## WHAT YOU WILL DO
Copy out again, unchanged, the line that contains "This screenshot has height=1106, width=1382." and every line after it down to the last line of the data.
+++
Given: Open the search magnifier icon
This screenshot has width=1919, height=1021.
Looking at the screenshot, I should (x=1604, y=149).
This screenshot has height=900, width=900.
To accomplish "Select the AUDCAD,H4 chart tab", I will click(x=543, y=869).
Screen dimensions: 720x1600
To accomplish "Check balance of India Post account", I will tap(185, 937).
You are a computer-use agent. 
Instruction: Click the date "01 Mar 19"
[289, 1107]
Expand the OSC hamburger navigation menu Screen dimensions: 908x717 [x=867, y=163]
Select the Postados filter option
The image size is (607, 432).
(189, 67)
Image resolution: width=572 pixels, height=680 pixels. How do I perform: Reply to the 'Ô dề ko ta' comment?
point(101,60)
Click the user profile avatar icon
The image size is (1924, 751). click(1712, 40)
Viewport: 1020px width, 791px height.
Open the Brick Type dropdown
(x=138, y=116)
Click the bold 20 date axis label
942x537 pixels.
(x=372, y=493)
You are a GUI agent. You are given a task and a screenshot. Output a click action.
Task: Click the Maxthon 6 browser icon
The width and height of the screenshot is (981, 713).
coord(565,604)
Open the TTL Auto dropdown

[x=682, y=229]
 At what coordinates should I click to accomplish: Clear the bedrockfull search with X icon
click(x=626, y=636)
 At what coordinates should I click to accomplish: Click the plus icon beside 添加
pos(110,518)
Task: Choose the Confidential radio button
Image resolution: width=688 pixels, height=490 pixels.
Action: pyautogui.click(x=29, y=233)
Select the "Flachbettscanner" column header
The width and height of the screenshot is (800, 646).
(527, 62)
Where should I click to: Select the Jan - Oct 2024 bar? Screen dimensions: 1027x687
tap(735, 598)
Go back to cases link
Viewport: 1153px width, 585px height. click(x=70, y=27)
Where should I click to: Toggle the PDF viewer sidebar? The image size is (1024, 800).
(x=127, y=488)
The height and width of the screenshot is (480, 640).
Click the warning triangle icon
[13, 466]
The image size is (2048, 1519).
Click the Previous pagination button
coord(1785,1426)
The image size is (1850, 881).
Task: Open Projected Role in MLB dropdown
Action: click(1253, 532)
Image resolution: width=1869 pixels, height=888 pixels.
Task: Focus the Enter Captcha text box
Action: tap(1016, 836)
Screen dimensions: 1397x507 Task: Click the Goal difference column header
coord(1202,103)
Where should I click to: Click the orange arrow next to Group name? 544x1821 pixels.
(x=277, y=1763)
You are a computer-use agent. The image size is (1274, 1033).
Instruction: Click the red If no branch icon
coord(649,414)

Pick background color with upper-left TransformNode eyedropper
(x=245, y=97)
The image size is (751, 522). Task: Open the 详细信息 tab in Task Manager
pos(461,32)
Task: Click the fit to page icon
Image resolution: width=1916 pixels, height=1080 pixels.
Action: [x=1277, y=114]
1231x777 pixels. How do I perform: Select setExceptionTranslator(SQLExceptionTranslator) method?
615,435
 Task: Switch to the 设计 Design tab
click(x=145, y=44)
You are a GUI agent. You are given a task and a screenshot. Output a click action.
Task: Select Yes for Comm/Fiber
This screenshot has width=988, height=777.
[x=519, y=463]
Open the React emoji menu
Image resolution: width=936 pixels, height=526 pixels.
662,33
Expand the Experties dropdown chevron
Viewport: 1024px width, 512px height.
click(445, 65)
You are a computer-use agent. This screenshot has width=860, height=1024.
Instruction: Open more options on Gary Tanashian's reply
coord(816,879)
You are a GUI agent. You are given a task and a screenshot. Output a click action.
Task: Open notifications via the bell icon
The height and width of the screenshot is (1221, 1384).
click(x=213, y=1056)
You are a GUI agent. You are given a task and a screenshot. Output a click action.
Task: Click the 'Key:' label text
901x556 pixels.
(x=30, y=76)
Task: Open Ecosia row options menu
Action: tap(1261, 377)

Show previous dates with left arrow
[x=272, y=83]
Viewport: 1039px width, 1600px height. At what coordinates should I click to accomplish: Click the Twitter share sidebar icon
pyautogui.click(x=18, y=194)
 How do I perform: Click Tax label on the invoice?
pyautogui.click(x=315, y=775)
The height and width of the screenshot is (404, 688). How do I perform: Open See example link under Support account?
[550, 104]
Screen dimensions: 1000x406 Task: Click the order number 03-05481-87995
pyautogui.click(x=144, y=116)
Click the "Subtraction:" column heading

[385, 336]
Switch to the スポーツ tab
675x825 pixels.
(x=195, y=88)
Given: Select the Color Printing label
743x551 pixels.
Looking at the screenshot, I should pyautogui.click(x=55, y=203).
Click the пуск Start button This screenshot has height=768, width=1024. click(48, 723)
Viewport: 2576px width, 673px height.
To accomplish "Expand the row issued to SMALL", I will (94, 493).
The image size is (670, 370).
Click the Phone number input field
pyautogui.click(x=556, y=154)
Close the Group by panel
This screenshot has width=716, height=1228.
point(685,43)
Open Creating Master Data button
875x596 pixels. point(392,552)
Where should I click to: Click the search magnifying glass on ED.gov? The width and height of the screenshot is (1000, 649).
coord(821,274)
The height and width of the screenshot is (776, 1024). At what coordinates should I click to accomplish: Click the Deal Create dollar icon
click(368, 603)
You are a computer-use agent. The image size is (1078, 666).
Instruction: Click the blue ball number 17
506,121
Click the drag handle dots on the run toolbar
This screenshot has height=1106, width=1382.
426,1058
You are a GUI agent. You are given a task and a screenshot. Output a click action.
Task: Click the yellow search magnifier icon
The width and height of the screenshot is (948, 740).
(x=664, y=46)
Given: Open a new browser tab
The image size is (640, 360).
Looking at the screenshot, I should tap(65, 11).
+++
## REPLY
This screenshot has height=1106, width=1382.
426,1058
You are a GUI agent. You are given a task and a screenshot. Output a click action.
Task: Click the yellow search magnifier icon
The width and height of the screenshot is (948, 740).
(x=664, y=46)
Given: Open a new browser tab
The image size is (640, 360).
Looking at the screenshot, I should tap(65, 11).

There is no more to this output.